9. Thou shalt count the cost of brain wear-and-tear and the bloody battle against time. Be ye a good soldier of blogosphere. To blog is to accept a high calling.

10. Thou shalt refrain from grumbling when Holistic Wayfarer tarries in her visit. She is likely beset in the wayfaring, climbing cybermountains, crossing desert valleys, caught in a maelstrom of words. Forget not that she also teaches her boy how to write that he might grow up to be a mighty holistic blogger.

How You Fit Into My Prophetic Dream

I flew a lot in my dreams when I was a kid. It would start a bit slowly, and sometimes I rowed the air with my arms while swinging forward on a pillow to build momentum. Even now I could feel the exhilaration of taking off, sailing above land. This one particular dream was different, though. Vivid with a heaviness of meaning.

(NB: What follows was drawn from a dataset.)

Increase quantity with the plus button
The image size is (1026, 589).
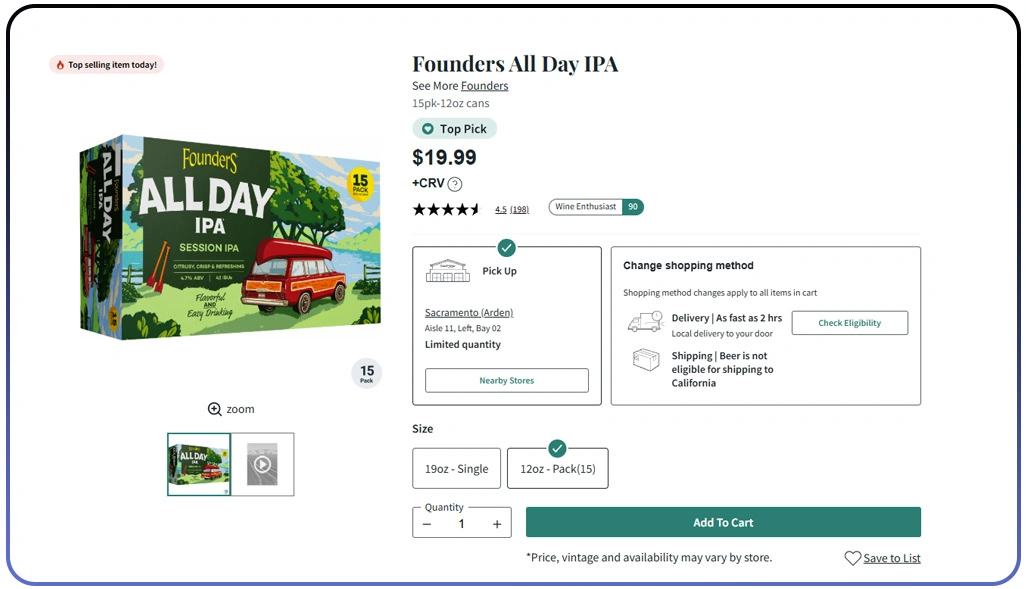click(497, 524)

Up in the air was a booth with wide oblong belts for sale. Turns out each one had 666 stitched on. Everyone was required to buy and wear one. To refuse could mean death.

I refused.

In the dream I said it was because Jesus enabled me to fly that I wouldn’t dishonor Him. In the next moment, I found myself soaring higher than I thought possible. I perched atop a fence that scraped the sky and beheld the city below.

Fast-forward about a decade. I wished the fight between Mom and Dad were something I could wake from. It got so bad Mom and I found ourselves spending a surreal night in a motel. In the morning I was off on the church retreat I had agreed to go to for some unexplainable reason. Broken, angry, I was one unapproachable 17-year-old who scared the counselors away. But the speaker shared something out of the book of Exodus that caught my attention. “You yourselves have seen what I did to Egypt, and how I carried you on eagles’ wings and brought you to myself.” The eagle pushes her young out of the nest not to abandon them but to teach them to fly. And eagles are the only birds to chase the eye of the approaching storm. Using the pressure of the fury for wings, these regal birds go right through it only to come out higher.

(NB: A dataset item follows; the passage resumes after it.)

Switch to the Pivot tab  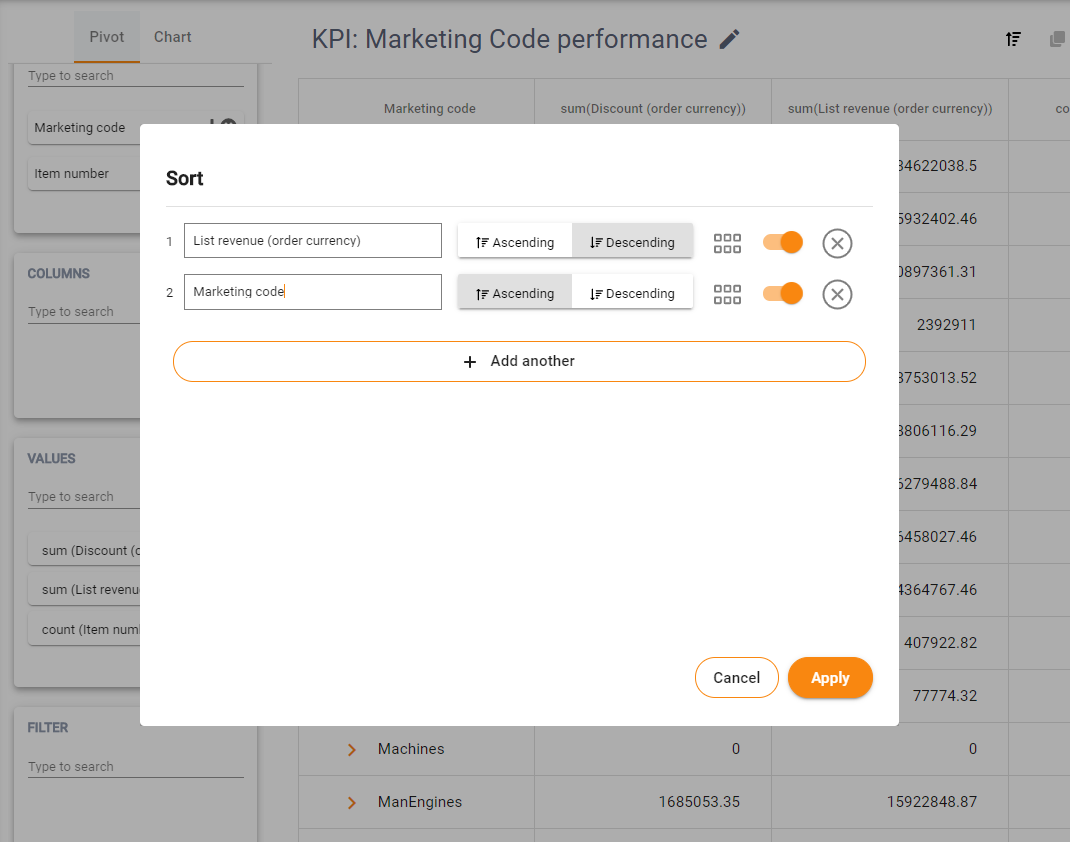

Into my darkness came this beacon of understanding about God’s loving dealings with His own and called to sudden memory the dream where I had flown and spurned the mark of the devil. I sensed the specialness of my dream all over again. I felt its promise of good. The reminder of the ways of eagles was meant to prepare me for the many storms I would face into adulthood. God started putting back together the shards of hopelessness in my spirit and I left the weekend retreat one radically transformed convert.

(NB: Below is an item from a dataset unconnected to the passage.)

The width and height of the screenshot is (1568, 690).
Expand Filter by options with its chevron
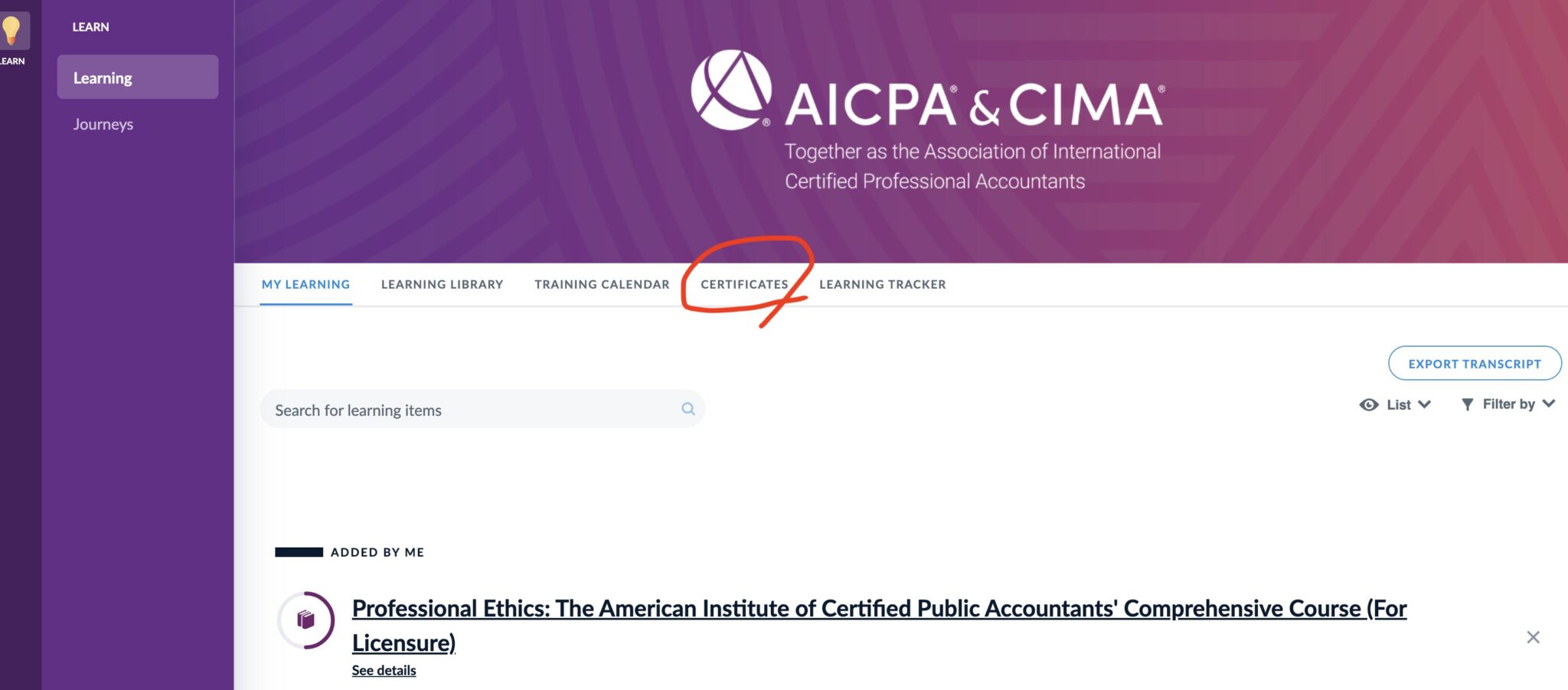pyautogui.click(x=1550, y=404)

Two years later I was thrilled to settle into a large apartment-like college dorm unit. But I slowly came to feel something was off. One day while brushing my teeth, I leaned forward to study some engraving on the wall. My eyes grew wide. 666. It was carved in invisible ink but get this – one that glowed in the dark. And I discovered the number all over the walls and in the bathroom, with splotchy marks on the ceiling and an eerie stick figure of an angel on the inner door of my room. I learned from others that Christians have felt freaked out in that building, and friends urged me to request relocation.

I stayed.

I would live my old dream, meet the trial head-on. I couldn’t in good conscience flee the force of darkness with the power of light at my disposal. But it was really difficult and I actually look back in wonder at the determination of the girl twenty years my junior. I’ve grown softer since, for better and worse. Let’s just say I prayed a lot that year.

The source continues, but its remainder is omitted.